Wednesday 16 July 2014


As well as being Dorothy Fields' birthday, yesterday was also the 110th anniversary of Chekhov's death, and in the evening I caught an excellent talk by Julian Evans on Radio 4 Extra - Chekhov's Death: Fact and Fiction. In it Evans recounts the events, not as related in the famous account by Chekhov's widow Olga Knipper but as recorded, more accurately, by Leo Rabeneck, the young Russian student who was sent by Olga to fetch the doctor on the night of Chekhov's death.
 His record omits the more romantic, mythopoeic elements in Olga's account and gives the facts in a manner that Chekhov would surely have preferred - tinged with darkly farcical comedy.

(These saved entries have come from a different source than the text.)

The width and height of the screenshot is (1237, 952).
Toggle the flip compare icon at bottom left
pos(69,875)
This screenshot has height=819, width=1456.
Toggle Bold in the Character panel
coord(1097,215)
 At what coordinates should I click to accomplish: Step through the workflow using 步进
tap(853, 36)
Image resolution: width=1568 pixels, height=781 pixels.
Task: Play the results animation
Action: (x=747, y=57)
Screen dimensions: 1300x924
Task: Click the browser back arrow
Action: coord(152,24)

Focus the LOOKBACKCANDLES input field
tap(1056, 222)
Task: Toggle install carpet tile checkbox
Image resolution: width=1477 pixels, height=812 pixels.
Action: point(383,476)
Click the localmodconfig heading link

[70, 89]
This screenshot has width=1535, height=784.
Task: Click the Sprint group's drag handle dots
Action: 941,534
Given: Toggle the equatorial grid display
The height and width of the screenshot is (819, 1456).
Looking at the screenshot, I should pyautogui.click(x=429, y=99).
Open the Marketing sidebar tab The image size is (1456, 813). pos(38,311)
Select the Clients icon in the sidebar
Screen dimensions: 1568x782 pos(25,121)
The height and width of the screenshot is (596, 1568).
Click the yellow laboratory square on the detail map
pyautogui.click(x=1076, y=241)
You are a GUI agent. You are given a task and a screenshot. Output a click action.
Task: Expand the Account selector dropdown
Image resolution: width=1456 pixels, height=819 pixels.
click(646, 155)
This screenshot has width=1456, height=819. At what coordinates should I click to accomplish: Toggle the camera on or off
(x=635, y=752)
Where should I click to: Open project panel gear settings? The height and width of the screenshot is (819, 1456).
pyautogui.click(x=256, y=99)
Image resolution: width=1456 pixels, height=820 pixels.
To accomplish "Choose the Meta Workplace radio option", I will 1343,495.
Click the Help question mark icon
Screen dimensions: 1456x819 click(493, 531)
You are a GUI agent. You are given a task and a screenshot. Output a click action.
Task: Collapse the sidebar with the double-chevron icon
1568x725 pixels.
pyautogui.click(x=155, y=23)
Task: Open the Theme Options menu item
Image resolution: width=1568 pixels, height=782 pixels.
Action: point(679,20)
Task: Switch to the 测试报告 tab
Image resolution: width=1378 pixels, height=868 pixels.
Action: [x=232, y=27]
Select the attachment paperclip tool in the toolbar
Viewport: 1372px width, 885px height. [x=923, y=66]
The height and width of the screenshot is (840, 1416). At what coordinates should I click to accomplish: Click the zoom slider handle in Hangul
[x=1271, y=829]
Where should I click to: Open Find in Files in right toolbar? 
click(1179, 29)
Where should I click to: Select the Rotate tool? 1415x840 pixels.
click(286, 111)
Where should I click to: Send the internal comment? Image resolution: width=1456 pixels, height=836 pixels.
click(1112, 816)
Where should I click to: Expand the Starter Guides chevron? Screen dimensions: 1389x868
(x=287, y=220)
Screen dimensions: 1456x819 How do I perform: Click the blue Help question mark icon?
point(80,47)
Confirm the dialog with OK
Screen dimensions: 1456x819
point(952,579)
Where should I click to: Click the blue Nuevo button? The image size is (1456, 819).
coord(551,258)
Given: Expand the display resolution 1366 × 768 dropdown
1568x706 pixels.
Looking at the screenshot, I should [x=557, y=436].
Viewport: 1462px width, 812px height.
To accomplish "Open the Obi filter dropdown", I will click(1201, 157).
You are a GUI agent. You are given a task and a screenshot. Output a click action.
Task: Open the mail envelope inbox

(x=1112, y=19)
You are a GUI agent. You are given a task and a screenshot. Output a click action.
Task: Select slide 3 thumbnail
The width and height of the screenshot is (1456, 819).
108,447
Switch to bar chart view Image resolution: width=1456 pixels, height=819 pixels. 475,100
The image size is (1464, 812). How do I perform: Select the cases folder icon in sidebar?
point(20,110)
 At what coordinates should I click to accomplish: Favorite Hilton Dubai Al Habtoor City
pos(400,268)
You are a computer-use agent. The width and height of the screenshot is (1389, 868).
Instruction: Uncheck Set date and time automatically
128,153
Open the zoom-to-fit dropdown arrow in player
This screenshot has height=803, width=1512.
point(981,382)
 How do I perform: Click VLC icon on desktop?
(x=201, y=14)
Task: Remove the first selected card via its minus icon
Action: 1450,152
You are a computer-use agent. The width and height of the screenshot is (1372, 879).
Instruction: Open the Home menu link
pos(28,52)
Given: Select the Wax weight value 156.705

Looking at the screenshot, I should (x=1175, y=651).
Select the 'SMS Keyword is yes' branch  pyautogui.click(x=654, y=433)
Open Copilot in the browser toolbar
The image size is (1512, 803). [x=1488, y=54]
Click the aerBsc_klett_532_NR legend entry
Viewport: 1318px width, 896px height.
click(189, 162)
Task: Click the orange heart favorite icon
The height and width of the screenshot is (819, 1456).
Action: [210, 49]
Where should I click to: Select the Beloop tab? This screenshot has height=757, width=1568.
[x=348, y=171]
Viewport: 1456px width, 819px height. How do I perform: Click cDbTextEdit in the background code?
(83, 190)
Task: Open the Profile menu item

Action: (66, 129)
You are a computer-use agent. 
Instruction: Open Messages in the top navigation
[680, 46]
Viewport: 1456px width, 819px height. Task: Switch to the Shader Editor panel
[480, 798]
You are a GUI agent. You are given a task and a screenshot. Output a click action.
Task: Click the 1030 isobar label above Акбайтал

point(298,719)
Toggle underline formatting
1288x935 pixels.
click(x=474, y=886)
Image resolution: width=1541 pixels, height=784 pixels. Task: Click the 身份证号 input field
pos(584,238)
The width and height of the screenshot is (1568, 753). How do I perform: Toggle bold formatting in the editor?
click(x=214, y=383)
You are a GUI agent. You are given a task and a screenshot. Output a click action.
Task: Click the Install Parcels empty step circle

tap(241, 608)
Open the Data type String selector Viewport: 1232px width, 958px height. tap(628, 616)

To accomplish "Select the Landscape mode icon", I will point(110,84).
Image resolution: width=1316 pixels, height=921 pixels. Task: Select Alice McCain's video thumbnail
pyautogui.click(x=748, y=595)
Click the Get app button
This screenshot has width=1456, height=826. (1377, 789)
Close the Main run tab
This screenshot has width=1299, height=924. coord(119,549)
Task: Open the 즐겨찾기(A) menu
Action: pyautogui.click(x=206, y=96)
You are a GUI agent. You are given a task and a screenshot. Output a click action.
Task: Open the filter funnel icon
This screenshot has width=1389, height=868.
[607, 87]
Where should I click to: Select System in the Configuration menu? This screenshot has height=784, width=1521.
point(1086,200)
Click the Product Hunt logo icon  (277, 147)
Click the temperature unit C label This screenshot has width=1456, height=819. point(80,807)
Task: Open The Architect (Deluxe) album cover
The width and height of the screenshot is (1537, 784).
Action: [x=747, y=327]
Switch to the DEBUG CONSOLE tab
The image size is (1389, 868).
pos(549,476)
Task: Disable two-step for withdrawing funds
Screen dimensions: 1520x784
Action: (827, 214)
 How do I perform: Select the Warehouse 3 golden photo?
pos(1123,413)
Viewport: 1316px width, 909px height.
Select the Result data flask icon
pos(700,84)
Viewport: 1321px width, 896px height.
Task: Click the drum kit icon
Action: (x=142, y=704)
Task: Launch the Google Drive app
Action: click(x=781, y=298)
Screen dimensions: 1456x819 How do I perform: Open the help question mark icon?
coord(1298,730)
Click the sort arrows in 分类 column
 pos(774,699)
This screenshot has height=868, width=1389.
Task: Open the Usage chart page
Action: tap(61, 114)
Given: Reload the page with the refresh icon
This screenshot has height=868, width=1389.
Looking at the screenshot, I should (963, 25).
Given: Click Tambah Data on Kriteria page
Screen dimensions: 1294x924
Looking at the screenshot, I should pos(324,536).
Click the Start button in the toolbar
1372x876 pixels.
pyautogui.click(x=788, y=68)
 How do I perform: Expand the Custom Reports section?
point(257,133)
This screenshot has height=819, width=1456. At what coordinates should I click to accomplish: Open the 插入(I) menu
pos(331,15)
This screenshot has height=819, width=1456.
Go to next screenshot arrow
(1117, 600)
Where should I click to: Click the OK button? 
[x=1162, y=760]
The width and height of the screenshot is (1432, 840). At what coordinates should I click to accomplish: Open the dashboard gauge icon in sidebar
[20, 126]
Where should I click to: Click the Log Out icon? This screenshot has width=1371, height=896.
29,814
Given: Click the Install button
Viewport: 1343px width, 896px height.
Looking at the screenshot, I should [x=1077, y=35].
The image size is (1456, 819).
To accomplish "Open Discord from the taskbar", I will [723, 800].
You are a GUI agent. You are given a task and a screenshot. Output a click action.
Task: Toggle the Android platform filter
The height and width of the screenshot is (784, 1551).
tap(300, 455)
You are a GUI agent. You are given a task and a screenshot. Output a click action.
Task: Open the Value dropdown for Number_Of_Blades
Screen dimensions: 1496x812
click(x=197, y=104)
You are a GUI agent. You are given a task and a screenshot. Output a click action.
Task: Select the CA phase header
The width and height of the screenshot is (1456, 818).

The body (which had refused to be entirely straightened) was carried away not on a stretcher but in a wicker laundry basket that appeared to be of extraordinary length - and yet Chekhov's body could not be laid flat in it, so he was borne away half sitting up, his face in the flickering torchlight appearing to half-smile. Chekhov the writer would surely have relished the scene - as he would the subsequent comedy of the body being transported in a refrigerated wagon labelled 'Oysters', and the fact that many of the mourners at his funeral inadvertently followed the procession of a General Keller, accompanied by a military band.
 Julian Evans' talk can be heard on the BBC iPlayer.